Richard Blondell, the chairman of the training committee at the ABAM, said the group expected to accredit an additional 10-15 schools this year.

The rethinking of addiction as a medical disease rather than a strictly psychological one began about 15 years ago, when researchers discovered through high-resonance imaging that drug addiction resulted in actual physical changes to the brain.

Armed with that understanding, "the management of folks with addiction becomes very much like the management of other chronic diseases, such as asthma, hypertension or diabetes," said Daniel Alford, who oversees the program at Boston University Medical Center.

Central to the understanding of addiction as a physical ailment is the belief that treatment must be continuing in order to avoid relapse. Just as no one expects a diabetes patient to be cured after six weeks of diet and insulin management, Dr. Alford said, it is unrealistic to expect most drug addicts to be cured after 28 days in a detoxification facility.

**Supplied information**

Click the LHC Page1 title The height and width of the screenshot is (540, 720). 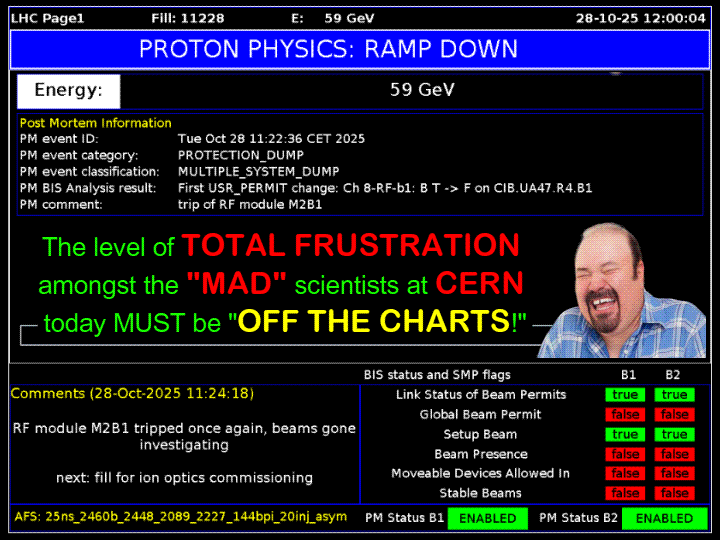48,18
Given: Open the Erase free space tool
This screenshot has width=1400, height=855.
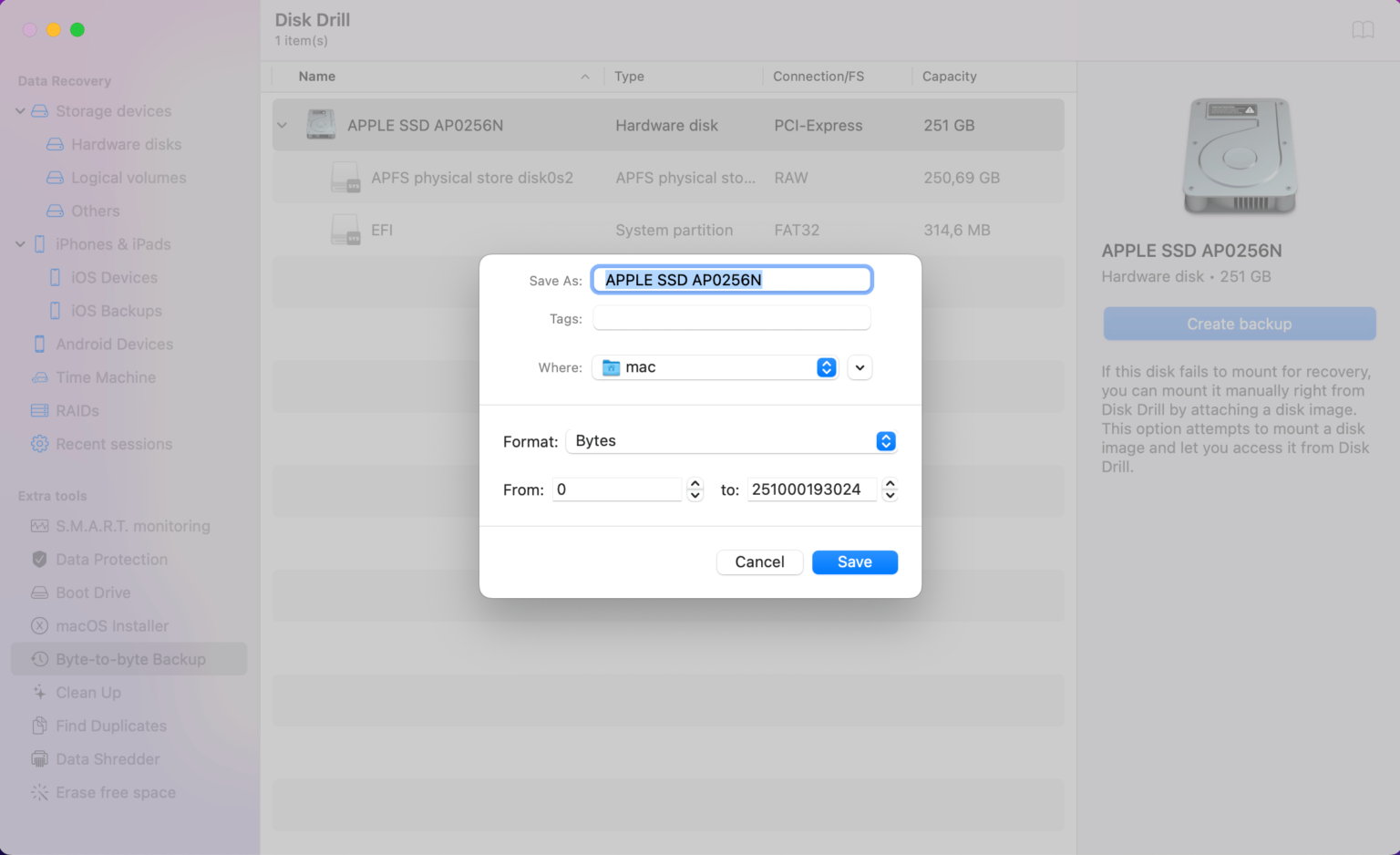Looking at the screenshot, I should tap(115, 793).
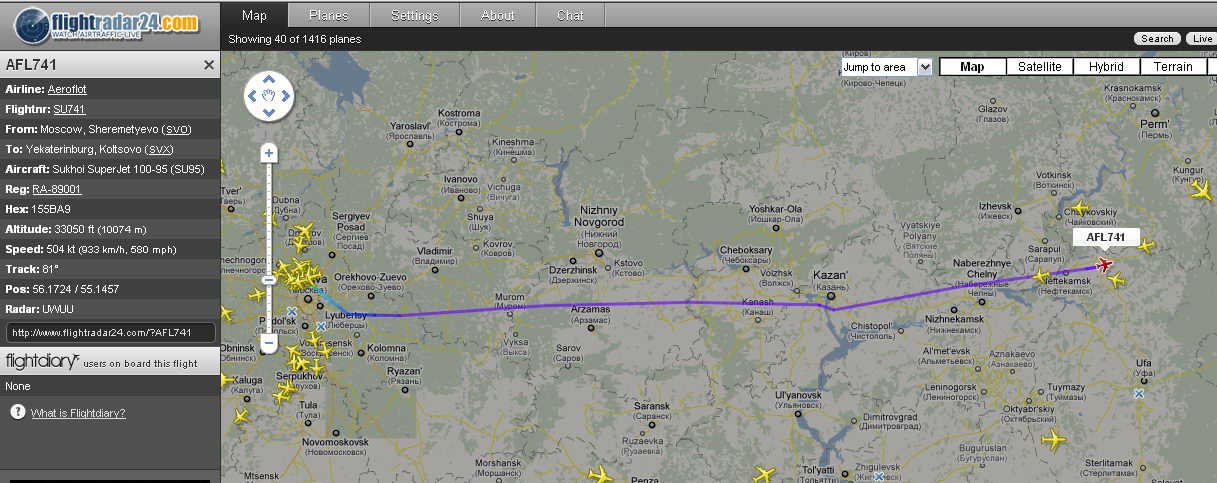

**Required actions**
**A)** Answer these questions from the addiction excerpt:
(i) How many additional schools does the ABAM expect to accredit this year?
(ii) About how long ago did the rethinking of addiction as a medical disease begin?
(iii) Who oversees the program at Boston University Medical Center?
**B)** Please retype the addiction excerpt from "The rethinking of" to "University Medical Center.".
The listing has no role in this exercise.

**Answers to this exercise**
**A)**
(i) An additional 10-15 schools.
(ii) About 15 years ago.
(iii) Daniel Alford.

**B)**
The rethinking of addiction as a medical disease rather than a strictly psychological one began about 15 years ago, when researchers discovered through high-resonance imaging that drug addiction resulted in actual physical changes to the brain.

Armed with that understanding, "the management of folks with addiction becomes very much like the management of other chronic diseases, such as asthma, hypertension or diabetes," said Daniel Alford, who oversees the program at Boston University Medical Center.